1. ¹The Walter and Eliza Hall Institute of Medical Research, 1G Royal Parade, Parkville, Victoria 3050, Australia
2. ²The Murdoch Children's Research Institute, Parkville, Victoria, 3052, Australia

Correspondence: AM Verhagen, The Walter and Eliza Hall Institute of Medical Research, IG Royal Parade, Parkville, Victoria 3050, Australia. Tel: 61 3 9345 2555; Fax: 61 3 9347 0852; E-mail: verhagen@wehi.edu.au

³Current address: Department of Biochemistry, La Trobe University, Bundoora Victoria, 3086, Australia

Received 30 March 2006; Revised 10 May 2006; Accepted 22 May 2006; Published online 23 June 2006.

Abstract

Direct IAP binding protein with low pI/second mitochondrial activator of caspases, HtrA2/Omi and GstPT/eRF3 are mammalian proteins that bind via N-terminal inhibitor of apoptosis protein (IAP) binding motifs (IBMs) to the baculoviral IAP repeat (BIR) domains of IAPs.

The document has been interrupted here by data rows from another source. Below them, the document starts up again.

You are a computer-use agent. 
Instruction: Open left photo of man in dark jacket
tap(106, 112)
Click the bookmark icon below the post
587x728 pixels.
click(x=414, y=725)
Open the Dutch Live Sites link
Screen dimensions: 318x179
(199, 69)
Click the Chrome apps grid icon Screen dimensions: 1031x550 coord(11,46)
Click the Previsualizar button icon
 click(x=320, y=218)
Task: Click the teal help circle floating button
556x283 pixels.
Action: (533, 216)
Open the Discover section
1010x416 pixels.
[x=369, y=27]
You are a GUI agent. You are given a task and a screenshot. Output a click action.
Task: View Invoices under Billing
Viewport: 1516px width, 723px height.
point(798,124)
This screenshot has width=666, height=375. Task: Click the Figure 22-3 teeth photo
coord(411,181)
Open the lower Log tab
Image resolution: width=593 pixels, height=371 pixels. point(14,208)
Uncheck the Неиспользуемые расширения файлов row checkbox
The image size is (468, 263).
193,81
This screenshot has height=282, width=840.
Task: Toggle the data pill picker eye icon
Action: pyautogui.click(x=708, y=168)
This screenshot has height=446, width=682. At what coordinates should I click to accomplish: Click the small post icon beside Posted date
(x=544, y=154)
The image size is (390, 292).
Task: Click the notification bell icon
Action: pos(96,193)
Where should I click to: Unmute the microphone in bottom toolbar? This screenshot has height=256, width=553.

These interactions can prevent IAPs from inhibiting caspases, or displace active caspases, thereby promoting cell death. We have identified several additional potential IAP antagonists, including glutamate dehydrogenase (GdH), Nipsnap 3 and 4, CLPX, leucine-rich pentatricopeptide repeat motif-containing protein and 3-hydroxyisobutyrate dehydrogenase. All are mitochondrial proteins from which N-terminal import sequences are removed generating N-terminal IBMs. Whereas most of these proteins have alanine at the N-terminal position, as observed for previously described antagonists, GdH has an N-terminal serine residue that is essential for X-linked IAP (XIAP) interaction. These newly described IAP binding proteins interact with XIAP mainly via BIR2, with binding eliminated or significantly reduced by a single point mutation (D214S) within this domain. Through this interaction, many are able to antagonise XIAP inhibition of caspase 3 in vitro.